O primeiro grande ídolo do Real Murcia adquiriu mais destaque pela atuação fora de campo do que propriamente pelo desempenho nos gramados. O atacante Sebastián Servet, que defendeu o time na década de 1920, ganhou fama ao sugerir uma mudança no símbolo da agremiação depois de ocorrer a incorporação do termo “real” ao nome do clube.
Não foi, porém, o único ídolo daquela época. Um jogador que marcou aquela geração de torcedores foi o inglês Tom Thompson, que chegou à cidade de Murcia em 1924, e transformou-se no primeiro estrangeiro a vestir a camisa do clube.
Outro que marcou época na década de 1920 foi o goleiro Francisco Juseph. O atleta era titular do Murcia durante o período pré-criação do Campeonato Espanhol, em que o clube disputou alguns confrontos equilibrados com o poderoso Real Madrid.

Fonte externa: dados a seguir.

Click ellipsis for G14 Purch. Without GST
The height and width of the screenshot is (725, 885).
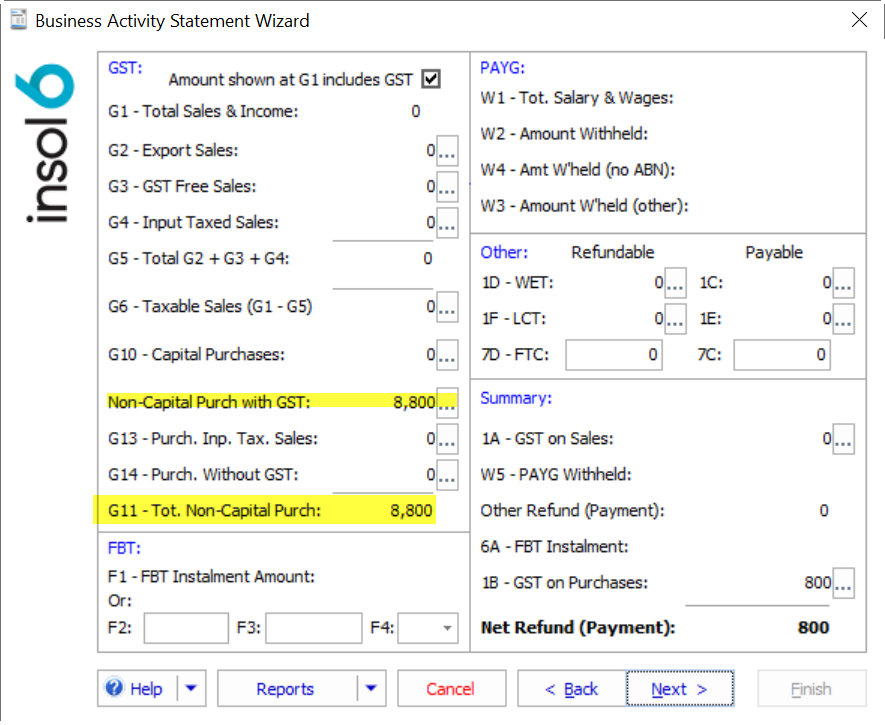point(447,475)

O maior artilheiro do Murcia na história do Campeonato Espanhol é o atacante hondurenho Roberto Figueroa. O atleta chegou ao clube em 1982, logo após disputar a Copa do Mundo de 1982, na Espanha, com a seleção de seu país, localizado na América Central. No primeiro ano, Figueroa ajudou o Murcia a voltar à primeira divisão do Nacional, e, posteriormente, seria o grande destaque do clube nos dois anos na elite, balançando as redes adversárias em 22 oportunidades. |
A época de ouro do Murcia, porém, foi na década de 1980, quando o time apareceu mais vezes na elite do futebol espanhol. Naquela equipe destacava-se o meio-campista brasileiro Guina, que fazia sucesso ao lado de nomes com Manolo e Figueroa.
O primeiro, inclusive, ganhou tanto destaque com a camisa do Murcia que conseguiu transferir-se para o Atlético de Madrid, clube pelo qual alcançou a artilharia do Campeonato Espanhol em 1991/92.